Thermal – 02 II. Introduction A. Legislative Requirement for this Report

Report of the Sec. of the Interior under Sec. 7 of Public Law 100-443 on the Presence or Absence of Significant Thermal Features Within Crater Lake National Park, 1992

 II. Introduction

A. Legislative Requirement for this Report

This report is required under Section 7 of the Geothermal Steam Act Amendments of 1988 (Public Law 100-443). However, the legislative history of this requirement dates back to 1986. The Department of the Interior and Related Agencies Appropriations Act (P.L. 99-591) was passed by Congress and signed into law on October 30, 1986. Paragraph 2(a) of Section 115 of the General Provisions for the Act directed the Secretary of the Interior to publish for public comment a proposed list, consider public comments, and prepare a final list of significant thermal features in twenty-two specified units of the National Park System. Crater Lake National Park was one of the units under consideration.

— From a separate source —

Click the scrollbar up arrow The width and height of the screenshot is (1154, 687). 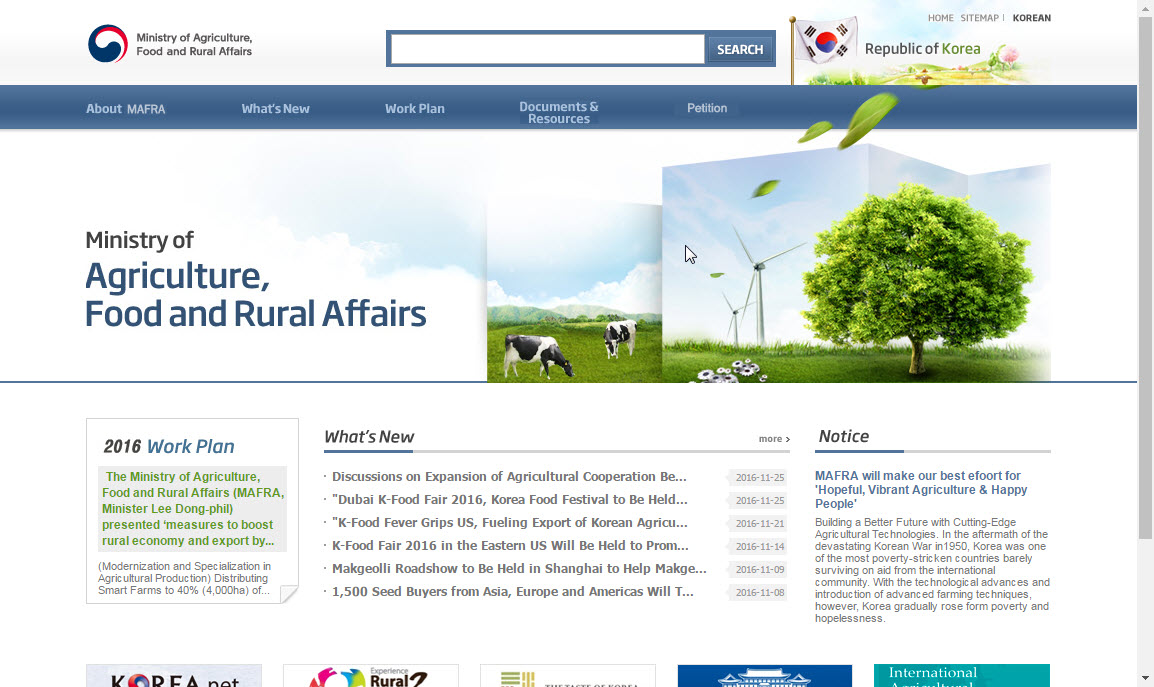point(1145,8)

NPS proposed to list significant thermal features located in seventeen of the twenty-two units and published a Proposed Notice in the Federal Register on February 13, 1987 (52 FR 4700). The final report listed significant thermal features in only thirteen units of the National Park System and was transmitted to Congress on June 30, 1987. A final notice of this list was published in the Federal Register for public review on August 3, 1987 (52 FR 28790). The Secretary of the Interior deferred a decision on whether to list the hydrothermal features in Crater Lake National Park as significant thermal features until after the completion of ongoing research. This decision was based on a finding that insufficient information on the features existed at that time.

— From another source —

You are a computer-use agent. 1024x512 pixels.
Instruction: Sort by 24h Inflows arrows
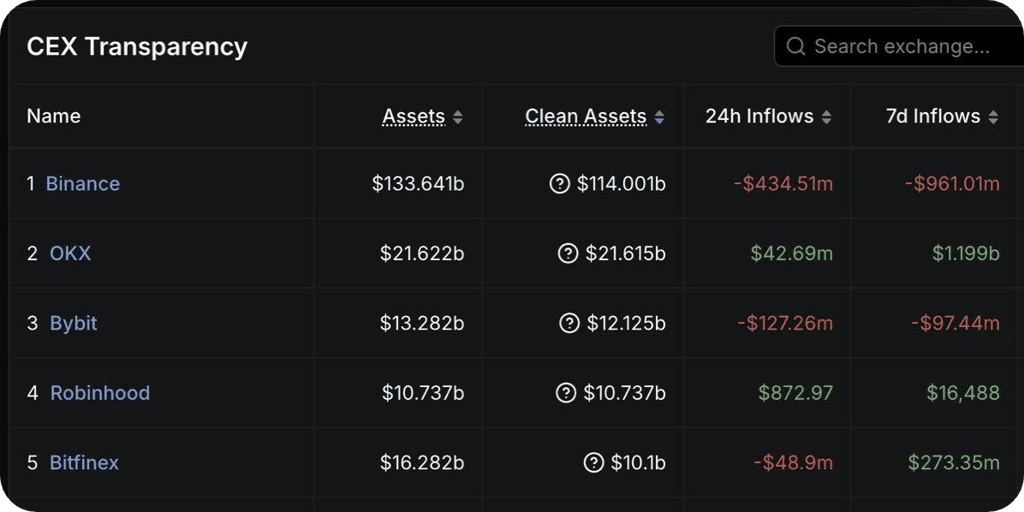[x=826, y=117]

On December 8, 1987, the Secretary of the Interior transmitted to the Congress a copy of the preliminary field report from the studies at Crater Lake. The Department estimated that the research necessary to demonstrate the location, magnitude, and ecological role of hydrothermal features in Crater Lake would take four years to conduct. Once the studies were completed, the Secretary promised to report on the significance of the thermal features and indicate whether the Report to the Congress dated June 30, 1987, needed to be revised. Further, the Secretary advised the Congress that until the needed data were collected and analyzed, the Department would not issue any leases on lands surrounding Crater Lake National Park under the discretionary authority vested in the Secretary under Section 3 of the Geothermal Steam Act of 1970.

On August 23, 1988, Secretary Hodel forwarded a copy of the 1987 field report covering the studies conducted during the summer of 1987 on the hydrothermal processes in Crater Lake. In the transmittal letter, the Secretary promised additional reports on these studies as they became available.

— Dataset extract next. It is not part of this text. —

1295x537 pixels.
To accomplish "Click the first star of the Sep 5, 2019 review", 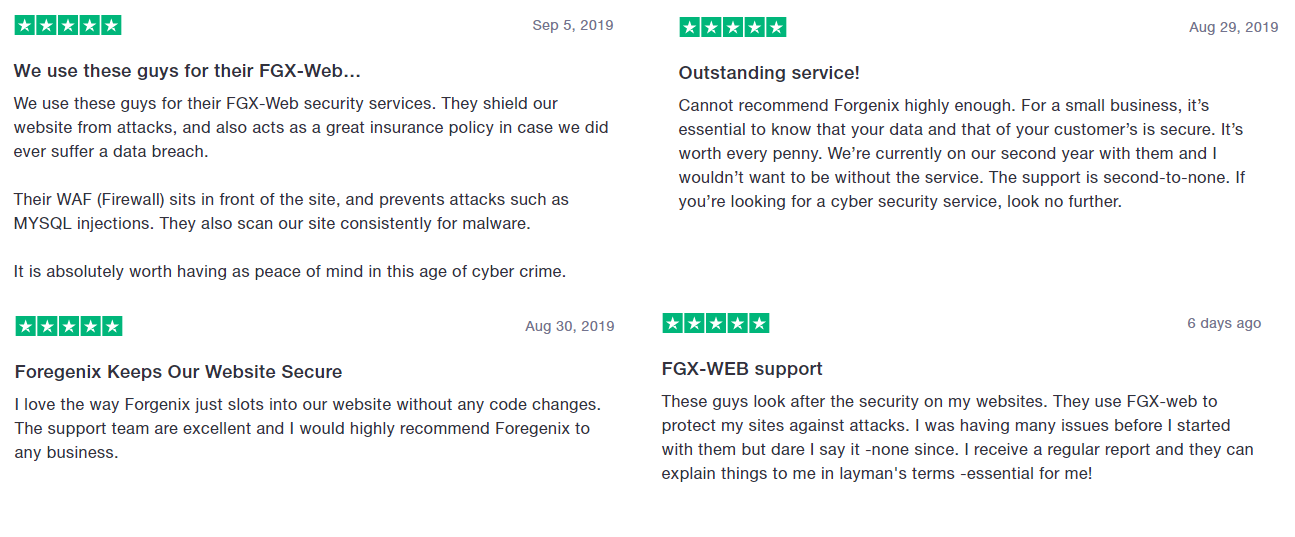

On September 22, 1988, the Geothermal Steam Act Amendments of 1988 ( P.L. 100-443) were signed into law (hereinafter referred to as the Act). Sections 2 and 6 of the Act directed the Secretary of the Interior to maintain a list of significant thermal features within units of the National Park System, and listed 16 units of the National Park System as containing significant thermal features. The Act legislatively adopted the Department’s list of thirteen and expanded it to include Crater Lake National Park and two other units of the National Park System as comprising the list of significant thermal features. Further, Section 7 of the Act mandated a report to Congress “on the presence or absence of significant thermal features within Crater Lake National Park” by March 1989.